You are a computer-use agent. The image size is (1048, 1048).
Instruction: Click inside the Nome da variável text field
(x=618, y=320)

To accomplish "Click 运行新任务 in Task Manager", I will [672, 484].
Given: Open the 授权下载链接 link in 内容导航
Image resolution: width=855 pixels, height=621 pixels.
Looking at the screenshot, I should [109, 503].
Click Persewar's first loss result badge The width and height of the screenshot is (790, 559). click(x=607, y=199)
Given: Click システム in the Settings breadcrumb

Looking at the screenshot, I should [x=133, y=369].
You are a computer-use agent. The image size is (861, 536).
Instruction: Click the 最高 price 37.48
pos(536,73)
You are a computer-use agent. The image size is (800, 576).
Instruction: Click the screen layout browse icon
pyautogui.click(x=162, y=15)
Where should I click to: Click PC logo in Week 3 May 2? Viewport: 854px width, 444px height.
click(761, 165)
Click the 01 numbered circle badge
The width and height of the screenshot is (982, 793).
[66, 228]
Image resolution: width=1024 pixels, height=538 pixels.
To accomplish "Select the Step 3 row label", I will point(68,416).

---

**What you have to do**
Every line must be copied exactly as it stands above.

**Response to the exercise**
You are a computer-use agent. The image size is (1048, 1048).
Instruction: Click inside the Nome da variável text field
(x=618, y=320)

To accomplish "Click 运行新任务 in Task Manager", I will [672, 484].
Given: Open the 授权下载链接 link in 内容导航
Image resolution: width=855 pixels, height=621 pixels.
Looking at the screenshot, I should [109, 503].
Click Persewar's first loss result badge The width and height of the screenshot is (790, 559). click(x=607, y=199)
Given: Click システム in the Settings breadcrumb

Looking at the screenshot, I should [x=133, y=369].
You are a computer-use agent. The image size is (861, 536).
Instruction: Click the 最高 price 37.48
pos(536,73)
You are a computer-use agent. The image size is (800, 576).
Instruction: Click the screen layout browse icon
pyautogui.click(x=162, y=15)
Where should I click to: Click PC logo in Week 3 May 2? Viewport: 854px width, 444px height.
click(761, 165)
Click the 01 numbered circle badge
The width and height of the screenshot is (982, 793).
[66, 228]
Image resolution: width=1024 pixels, height=538 pixels.
To accomplish "Select the Step 3 row label", I will point(68,416).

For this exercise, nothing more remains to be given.